À noter, enfin, que la pléiade d’experts de la Direction générale de la santé de la Commisssion européenne, qui étaient en visite au pays en vue de délivrer des recommandations aux autorités locales, ont eu des entrevues, conjointement avec les experts vétérinaires nationaux, avec une multitude d’acteurs  : le comité de pilotage du Plan national antibiotiques, les autorités vétérinaires nationales, l’Association des médecins vétérinaires du Grand-Duché de Luxembourg, les représentants des agriculteurs et des vétérinaires pour grands et petits animaux.

De plus, les experts en question ont profité de leur séjour pour se rendre dans une ferme bovine, une ferme porcine, une laiterie, un grossiste en médicaments vétérinaires et au laboratoire de contrôle et d’essais de l’administration des Services techniques de l’agriculture.

C. D.

« Dans la moyenne »

L’État compte développer une stratégie de communication afin de sensibiliser l’ensemble de la population.

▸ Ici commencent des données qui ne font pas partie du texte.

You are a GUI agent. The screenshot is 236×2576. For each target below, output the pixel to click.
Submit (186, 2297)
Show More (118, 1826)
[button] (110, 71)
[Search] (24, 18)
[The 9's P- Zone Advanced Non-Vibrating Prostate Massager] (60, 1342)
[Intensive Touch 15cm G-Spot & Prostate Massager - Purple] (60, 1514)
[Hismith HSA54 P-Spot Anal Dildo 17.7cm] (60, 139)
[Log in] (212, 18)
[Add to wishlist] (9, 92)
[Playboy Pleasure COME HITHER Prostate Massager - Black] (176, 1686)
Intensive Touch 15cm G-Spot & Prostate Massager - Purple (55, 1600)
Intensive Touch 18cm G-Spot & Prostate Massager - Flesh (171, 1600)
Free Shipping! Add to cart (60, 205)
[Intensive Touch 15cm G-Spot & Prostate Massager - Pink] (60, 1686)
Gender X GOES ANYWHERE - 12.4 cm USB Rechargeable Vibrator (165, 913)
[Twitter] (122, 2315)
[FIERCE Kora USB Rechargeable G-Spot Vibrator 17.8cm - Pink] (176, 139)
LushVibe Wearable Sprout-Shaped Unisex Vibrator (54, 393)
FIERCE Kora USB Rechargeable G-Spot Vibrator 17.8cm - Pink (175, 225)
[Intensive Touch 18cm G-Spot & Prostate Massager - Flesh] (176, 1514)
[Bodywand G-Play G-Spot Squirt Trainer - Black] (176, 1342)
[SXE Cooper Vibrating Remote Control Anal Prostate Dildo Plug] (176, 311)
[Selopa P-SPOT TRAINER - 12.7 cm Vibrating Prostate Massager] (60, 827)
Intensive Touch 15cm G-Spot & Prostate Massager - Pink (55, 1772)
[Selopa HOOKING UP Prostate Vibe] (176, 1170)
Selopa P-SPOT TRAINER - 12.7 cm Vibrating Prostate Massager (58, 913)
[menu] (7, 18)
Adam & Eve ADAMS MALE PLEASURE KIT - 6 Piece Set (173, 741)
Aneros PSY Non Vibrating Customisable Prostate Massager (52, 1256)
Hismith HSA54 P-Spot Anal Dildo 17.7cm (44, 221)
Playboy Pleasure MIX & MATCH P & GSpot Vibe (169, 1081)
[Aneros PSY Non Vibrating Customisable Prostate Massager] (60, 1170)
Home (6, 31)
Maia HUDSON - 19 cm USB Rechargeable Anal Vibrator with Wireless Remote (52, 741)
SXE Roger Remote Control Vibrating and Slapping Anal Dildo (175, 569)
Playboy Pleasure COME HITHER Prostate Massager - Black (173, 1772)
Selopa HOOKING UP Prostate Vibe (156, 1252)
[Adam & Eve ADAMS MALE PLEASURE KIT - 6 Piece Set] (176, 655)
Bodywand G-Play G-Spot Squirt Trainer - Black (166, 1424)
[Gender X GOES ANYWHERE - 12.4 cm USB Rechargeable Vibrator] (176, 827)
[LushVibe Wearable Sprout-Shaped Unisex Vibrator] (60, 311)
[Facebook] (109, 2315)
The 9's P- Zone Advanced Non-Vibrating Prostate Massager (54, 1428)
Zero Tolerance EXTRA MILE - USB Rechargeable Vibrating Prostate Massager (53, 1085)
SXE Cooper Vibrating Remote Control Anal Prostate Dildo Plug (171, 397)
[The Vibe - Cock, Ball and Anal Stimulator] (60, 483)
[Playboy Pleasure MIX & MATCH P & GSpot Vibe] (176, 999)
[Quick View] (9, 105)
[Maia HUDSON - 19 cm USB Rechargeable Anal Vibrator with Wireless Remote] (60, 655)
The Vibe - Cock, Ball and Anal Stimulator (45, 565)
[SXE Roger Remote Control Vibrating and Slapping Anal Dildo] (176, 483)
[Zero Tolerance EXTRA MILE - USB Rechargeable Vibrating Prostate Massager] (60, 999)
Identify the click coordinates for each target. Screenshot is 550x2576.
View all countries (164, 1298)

À l’instar de campagnes déjà lancées par la direction de la Santé sous le slogan «Les antibiotiques ne sont pas des bonbons!». Cela étant, le pays aspire à décupler ce type de campagne, car «il reste des efforts à faire en la matière, le Luxembourg se trouvant dans la moyenne européenne du point de vue de la consommation d’antibiotiques» , selon Lydia Mutsch.

Un combat en coopération avec l’UE

Dans le cadre de l’élaboration du Plan national antibiotiques (2018-2022), des experts du Centre européen de prévention et de contrôle des maladies (ECDC) et de la Direction générale de la santé et de la sécurité alimentaire de l’UE (DG Santé), dont une partie des activités est dirigée depuis le Luxembourg, accompagnés d’experts de différents pays européens, ont effectué une visite de cinq jours au Luxembourg, qui s’est conclue vendredi. L’objectif était de faire un état des lieux de la lutte contre la résistance aux antibiotiques.

Cette visite conjointe des deux institutions constitue une première en Europe. Mais quelles sont au juste leurs missions? L’ECDC est une agence de l’UE qui a pour but de renforcer la lutte contre les maladies infectieuses en Europe. Sa mission est d’identifier et d’évaluer la menace que constituent les maladies infectieuses pour la santé humaine, puis de communiquer sur ce sujet. De son côté, la DG Santé est chargée de proposer des mises à jour et de surveiller la mise en application de la législation européenne en matière de sécurité des denrées alimentaires, de droits des consommateurs et de protection de la santé humaine au niveau de l’UE.